# [Activity]
Every line of the listing below should be written out exactly, minus its pictures.

# [The input]
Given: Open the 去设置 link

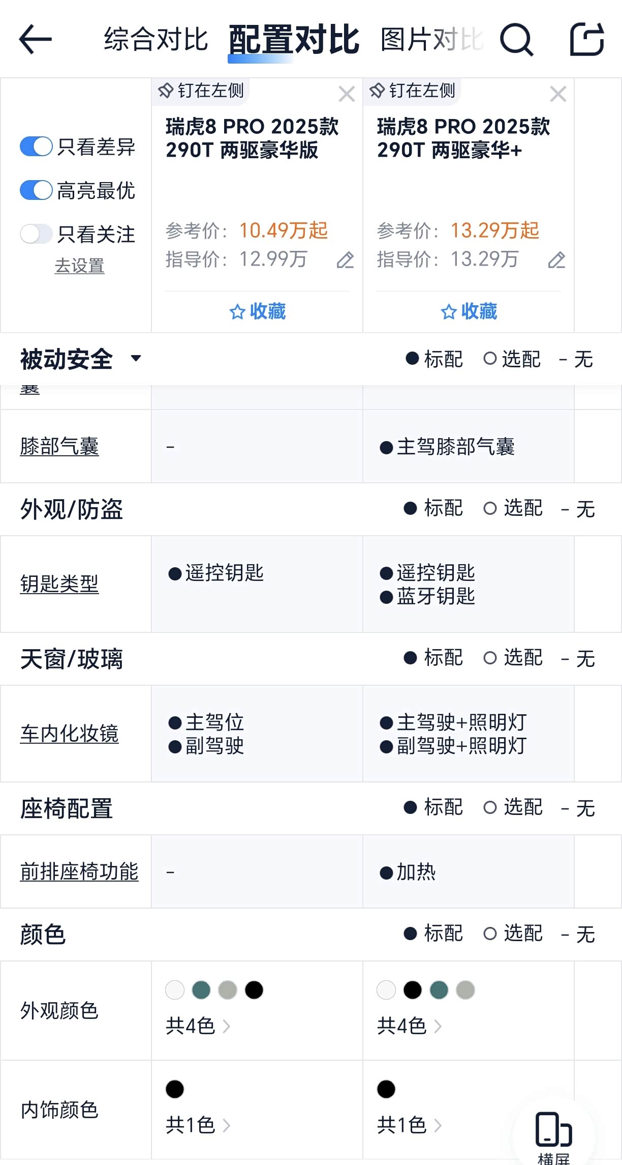Looking at the screenshot, I should pos(79,266).
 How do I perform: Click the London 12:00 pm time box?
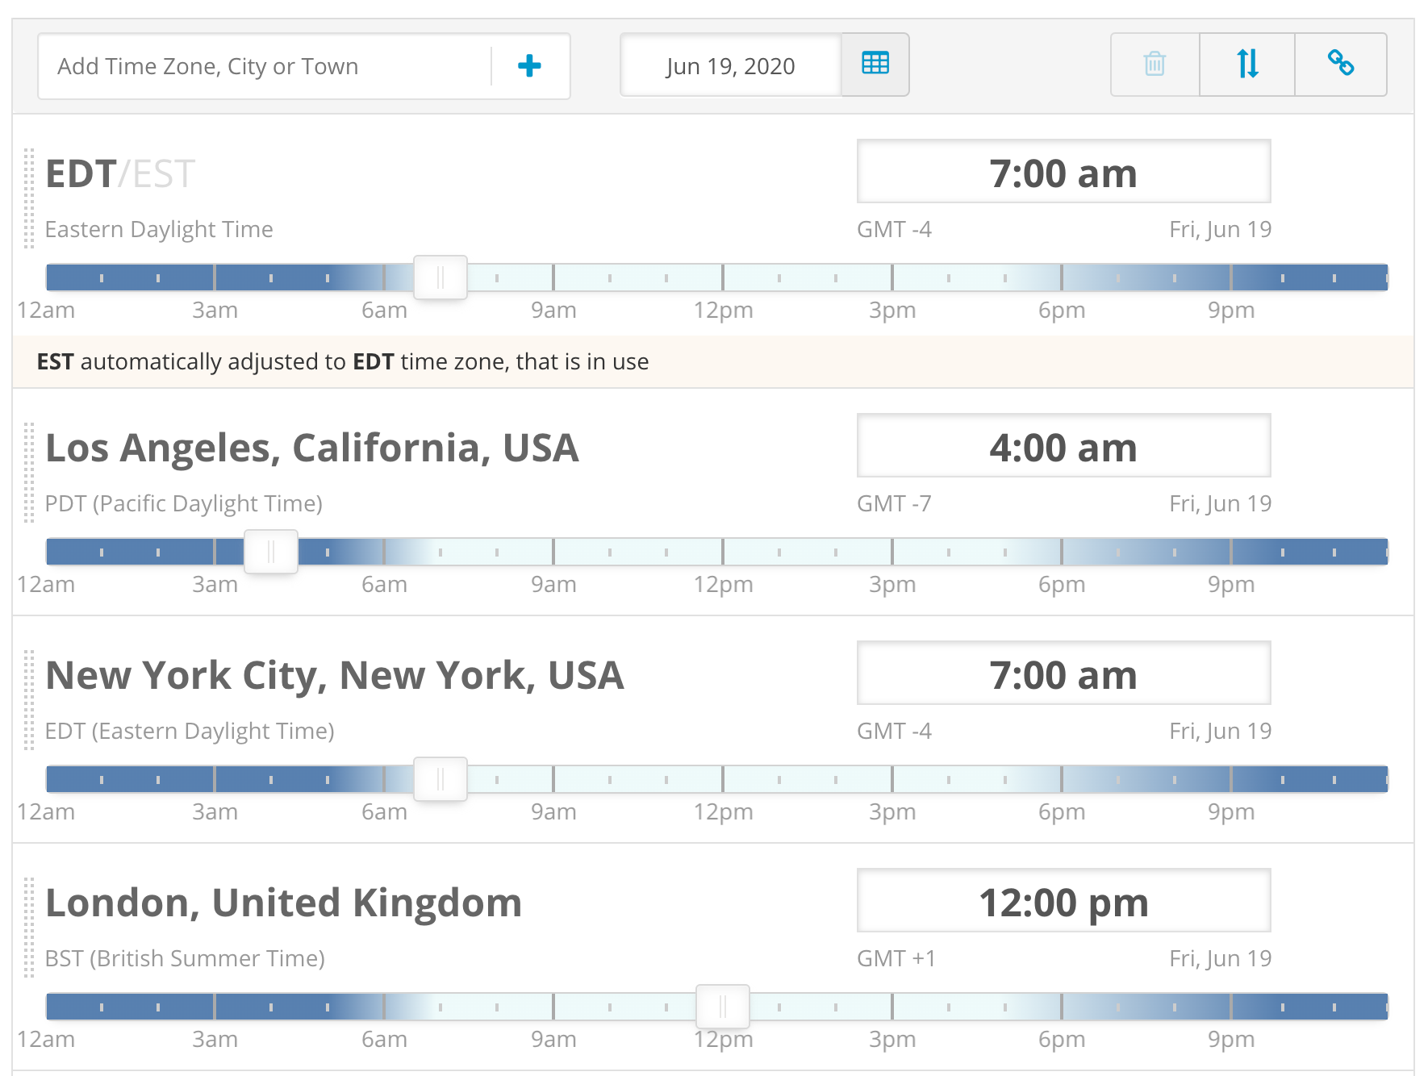pos(1063,902)
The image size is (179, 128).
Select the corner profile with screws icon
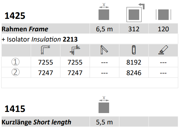click(75, 50)
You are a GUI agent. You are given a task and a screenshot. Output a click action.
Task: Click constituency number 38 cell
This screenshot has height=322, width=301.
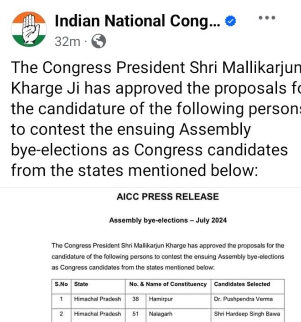(135, 299)
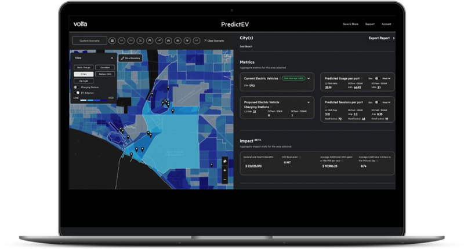Viewport: 464px width, 249px height.
Task: Toggle Day/Week switch in Predicted Usage per port
Action: coord(377,78)
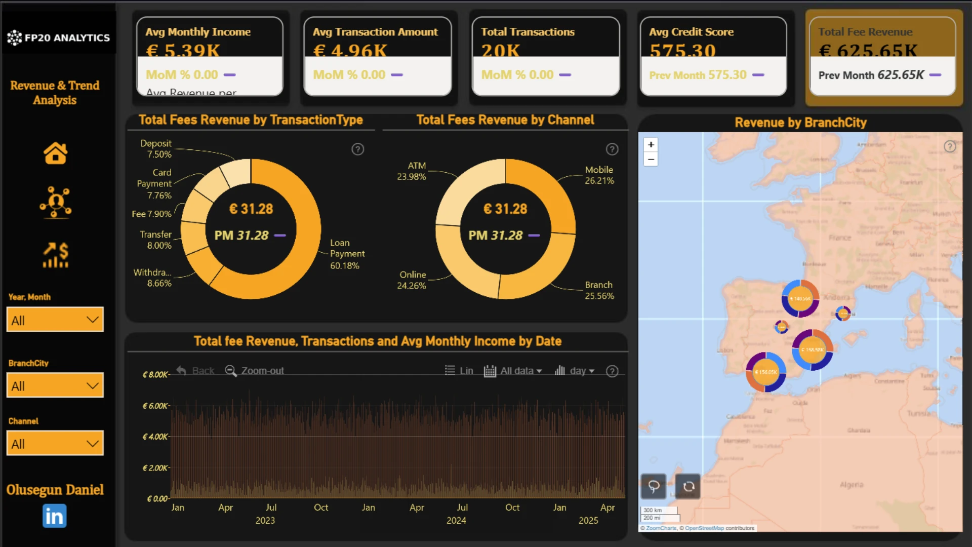Open the LinkedIn profile icon
This screenshot has width=972, height=547.
pos(55,516)
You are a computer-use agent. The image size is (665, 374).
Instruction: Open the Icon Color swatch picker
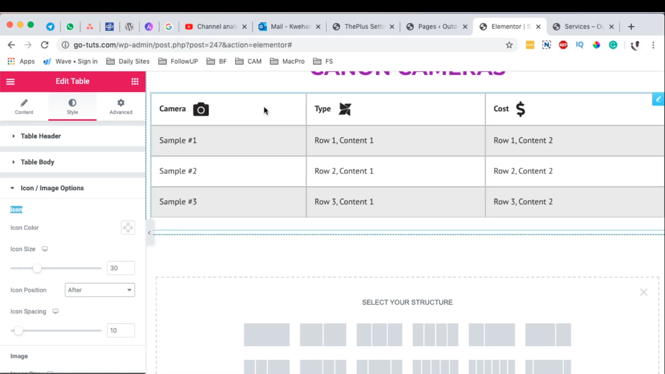click(128, 227)
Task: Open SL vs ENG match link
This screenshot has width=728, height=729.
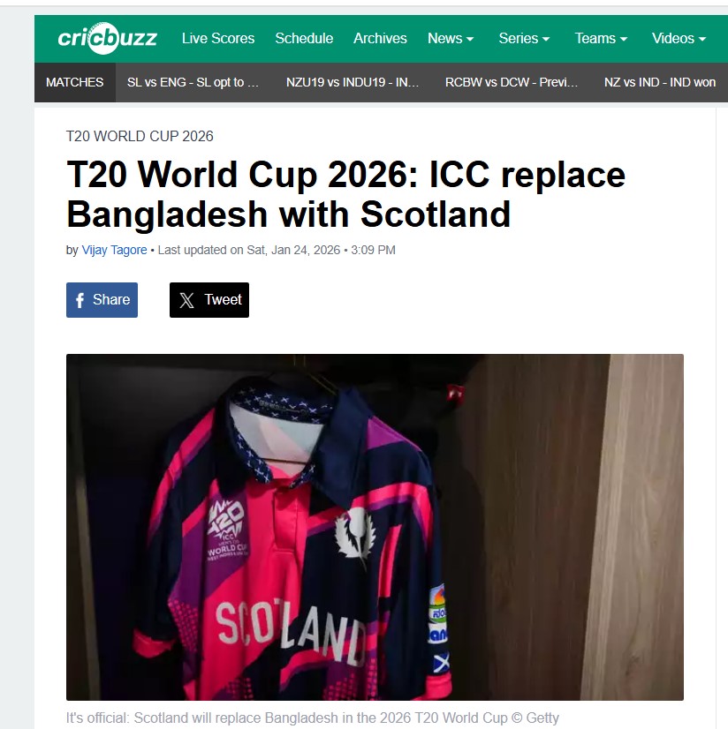Action: click(193, 82)
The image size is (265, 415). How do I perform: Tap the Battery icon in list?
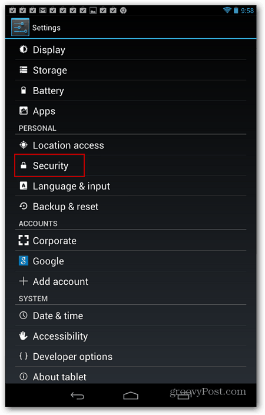pyautogui.click(x=24, y=91)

# [Task solution]
Given: Open the 去设置 link

Looking at the screenshot, I should pos(79,266).
 How do I perform: Click the London 12:00 pm time box?
pos(1063,902)
The image size is (179, 128).
Select the corner profile with screws icon
click(75, 50)
You are a GUI agent. You are given a task and a screenshot. Output a click action.
Task: Click constituency number 38 cell
This screenshot has height=322, width=301.
(135, 299)
Viewport: 464px width, 249px height.
Task: Toggle Day/Week switch in Predicted Usage per port
Action: coord(377,78)
Open the LinkedIn profile icon
This screenshot has width=972, height=547.
pos(55,516)
You are a computer-use agent. The image size is (665, 374).
Instruction: Open the Icon Color swatch picker
click(128, 227)
Task: Open SL vs ENG match link
This screenshot has width=728, height=729.
Action: click(193, 82)
The image size is (265, 415). How do I perform: Tap the Battery icon in list?
pyautogui.click(x=24, y=91)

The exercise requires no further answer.